In the mid-20th Century, we had the Space Race kick off, and in the mid-2020s, we’re very much in the middle of the AI race. Nobody is sitting still, with parties all around the globe pushing for the next big advancements.
Chinese scientists are now making a big claim to have made one of their own. As reported by The Independent, SpikingBrain1.0 is a new large language model (LLM) out of China, which ordinarily might not be so exciting. But this isn’t supposed to be any normal LLM. SpikingBrain1.0 is reported to be as much as 100x faster than current models such as those behind ChatGPT and Copilot.
All down to the way the model operates, which is something completely new. It’s being touted as the first “brain-like” LLM, but what does that actually mean? First, a little background on how the current crop of LLMs work.
Bear with me on this one, hopefully I can make it make sense and as simply as possible. Essentially, the current crop of LLMs look at all of the words in a sentence at once. They’re looking for patterns, relationships between words, whatever their position in the sentence.
It uses a method known as Attention. Take a sentence such as this:
“The Baseball player swung the bat and hit a home run.”
You, as a human, read that sentence and instantly know what it means, because your brain immediately associates “Baseball” with the words that come after it.

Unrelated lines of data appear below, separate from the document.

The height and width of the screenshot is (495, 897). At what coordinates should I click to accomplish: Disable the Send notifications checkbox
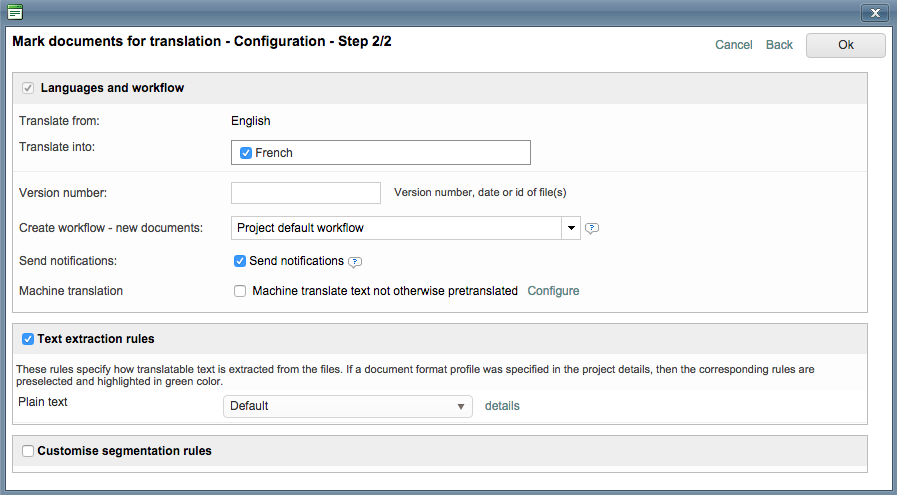240,261
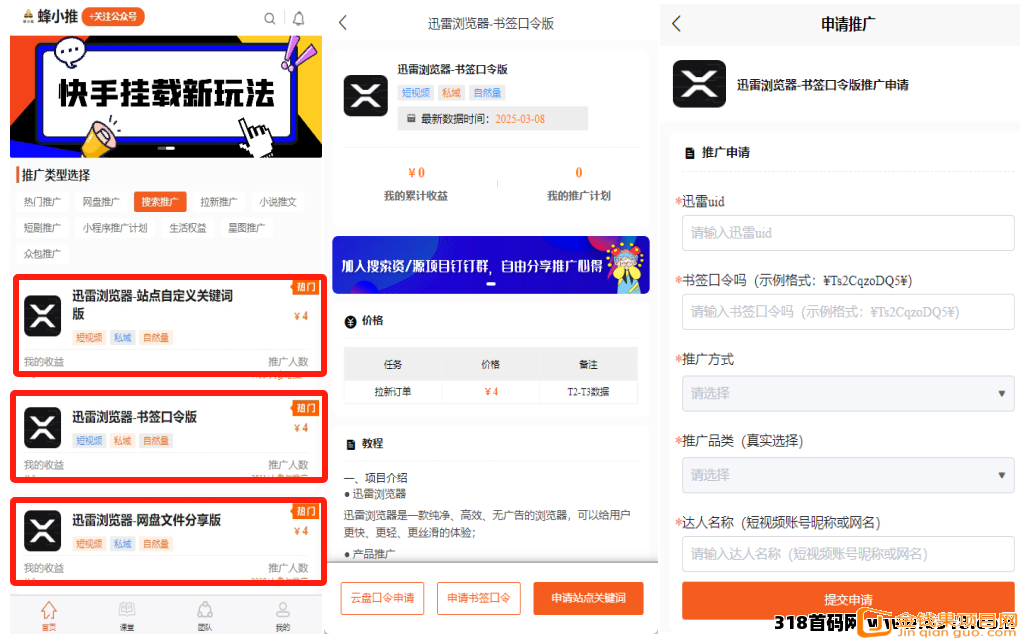Expand the 推广品类 dropdown
The image size is (1020, 640).
click(x=848, y=475)
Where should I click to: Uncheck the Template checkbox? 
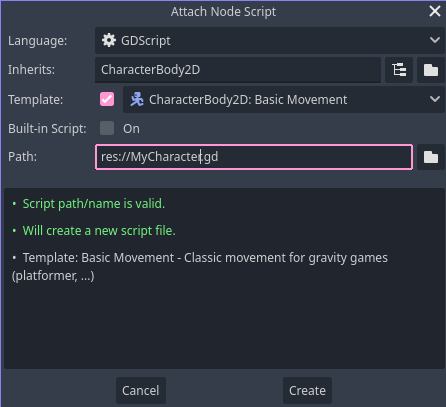pos(107,99)
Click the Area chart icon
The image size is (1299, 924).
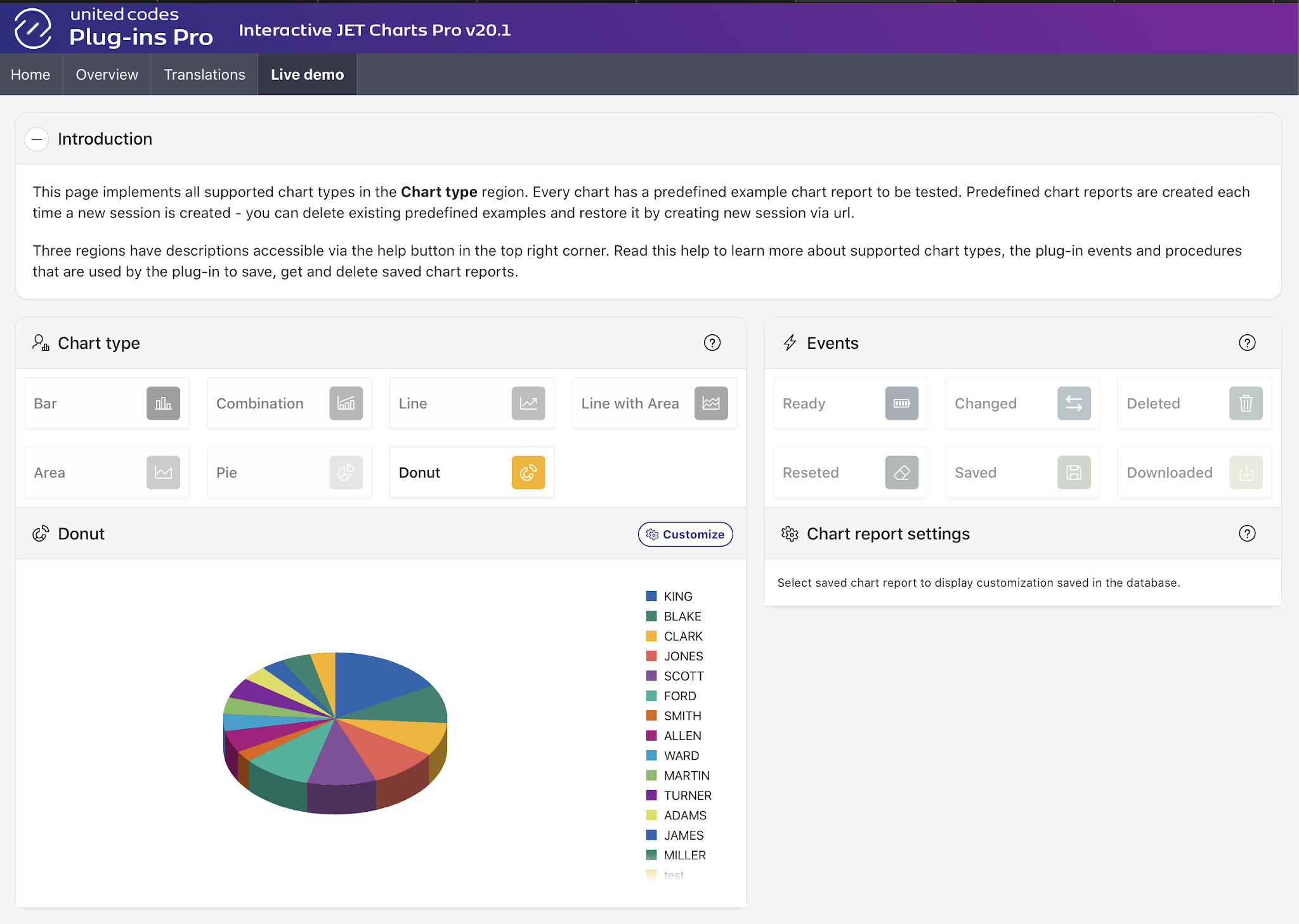click(x=163, y=472)
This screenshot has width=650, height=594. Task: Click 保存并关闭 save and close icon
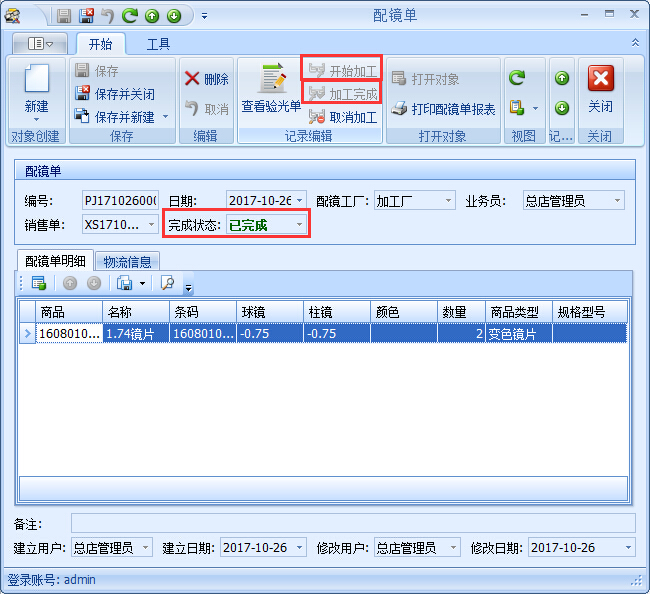(84, 94)
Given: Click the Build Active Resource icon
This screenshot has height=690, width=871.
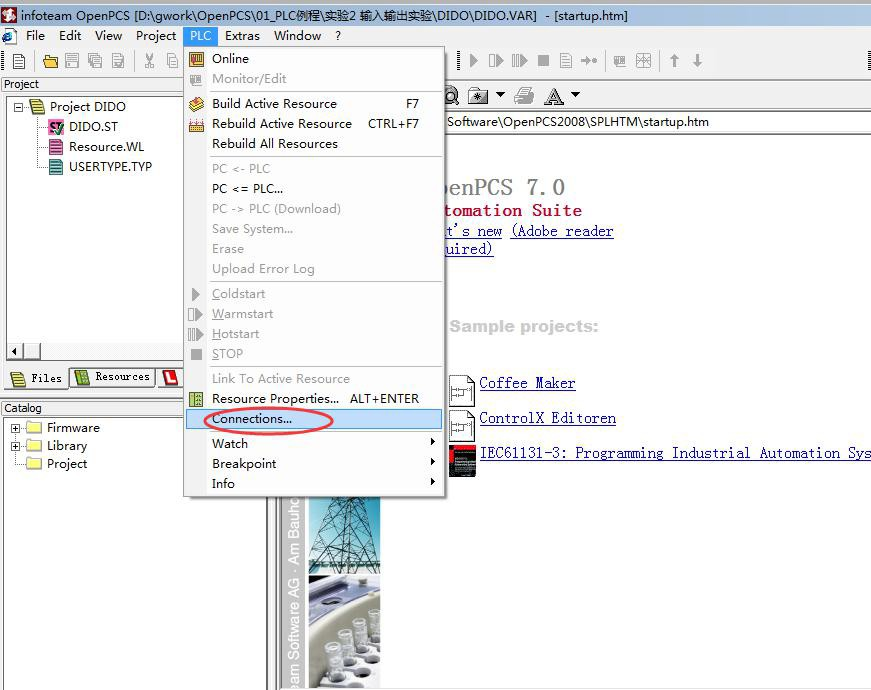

But to an LLM, the word “bat” on its own could be both a baseball bat or the animal. Without examining the rest of the sentence, it wouldn’t be able to make that differentiation.
Attention in an LLM will look at the whole sentence and then map out relationships between the words to understand it. It will identify the other terms, such as “swung” and “baseball player,” to identify the correct definition and make better predictions.

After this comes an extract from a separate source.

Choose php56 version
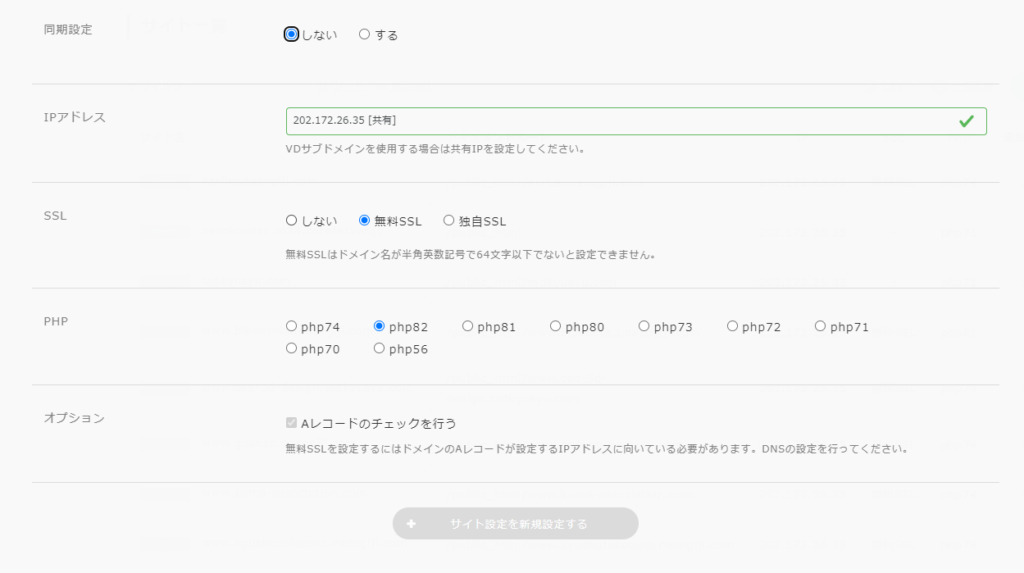Image resolution: width=1024 pixels, height=573 pixels. (380, 349)
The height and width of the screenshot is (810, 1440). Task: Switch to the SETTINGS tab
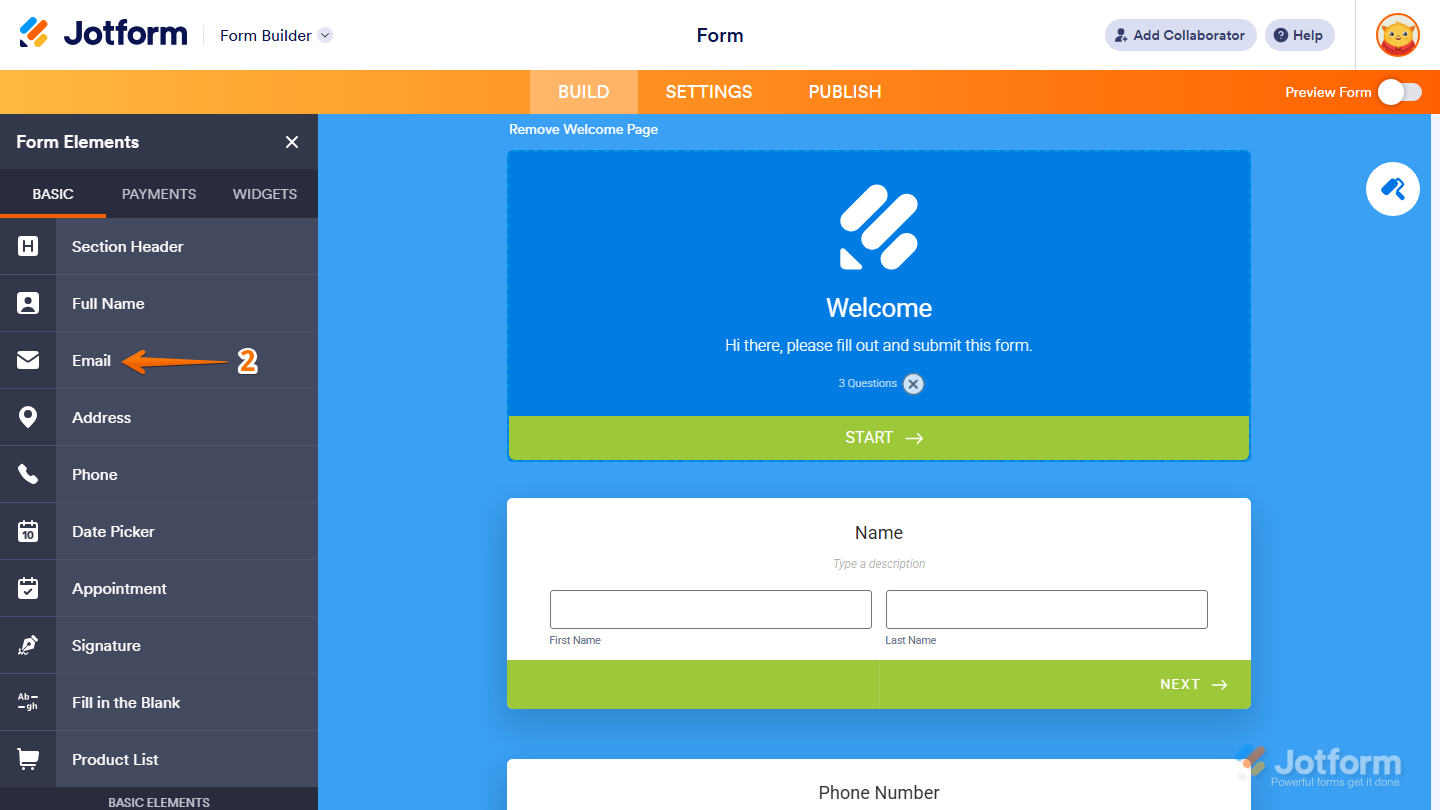coord(708,91)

This connects with the training data for the LLM, where it will have learned that “baseball” and “bat” often go together.
Examining whole sentences at once takes resources, though. And the larger the input, the more resources needed to understand it. This, in part, is why current LLMs generally need massive amounts of computing power. Every word is compared to every other word, and it consumes a lot of resources.

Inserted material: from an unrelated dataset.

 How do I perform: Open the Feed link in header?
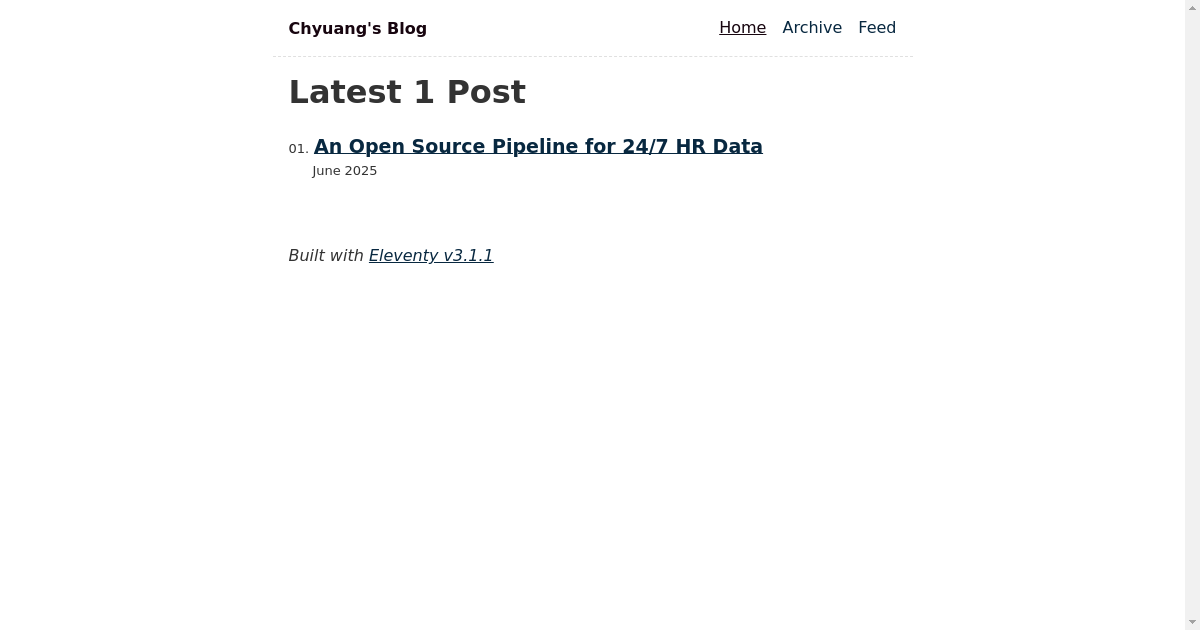[x=877, y=28]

SpikingBrain1.0 claims to mimic the human brain’s approach, focusing only on nearby words, similar to how we would approach a sentence’s context. A brain fires the nerve cells it needs to; it doesn’t run at full power all of the time.
The net result is a more efficient process, with its creators claiming between 25x and 100x performance gains over current LLMs. Compared to something such as ChatGPT, this model is supposed to selectively respond to inputs, reducing its resource requirements to operate.
As written in the research paper:
“This enables continual pre-training with less than 2 percent of the data while achieving performance comparable to mainstream open-source models.”
Perhaps equally interesting, at least for China, is that the model has been built not to rely on GPU compute from NVIDIA hardware. It has been tested on a locally produced chip from a Chinese company, MetaX.
There is, of course, much to be considered, but on paper at least, SpikingBrain1.0 could be a logical next evolution of LLMs. Much has been made of the impact AI will have on the environment, with vast energy requirements and equally vast requirements to cool these massive data centers.
It’s bad enough running LLMs in Ollama at home with an RTX 5090. My office gets hot, and with a graphics card that can draw close to 600W, it’s hardly efficient. Scale that thought up to a data center full of GPUs.
This is an interesting development if it all pans out to be accurate. It could be the next leap forward, but only if the balance of accuracy and efficiency is there. Exciting times for sure, though.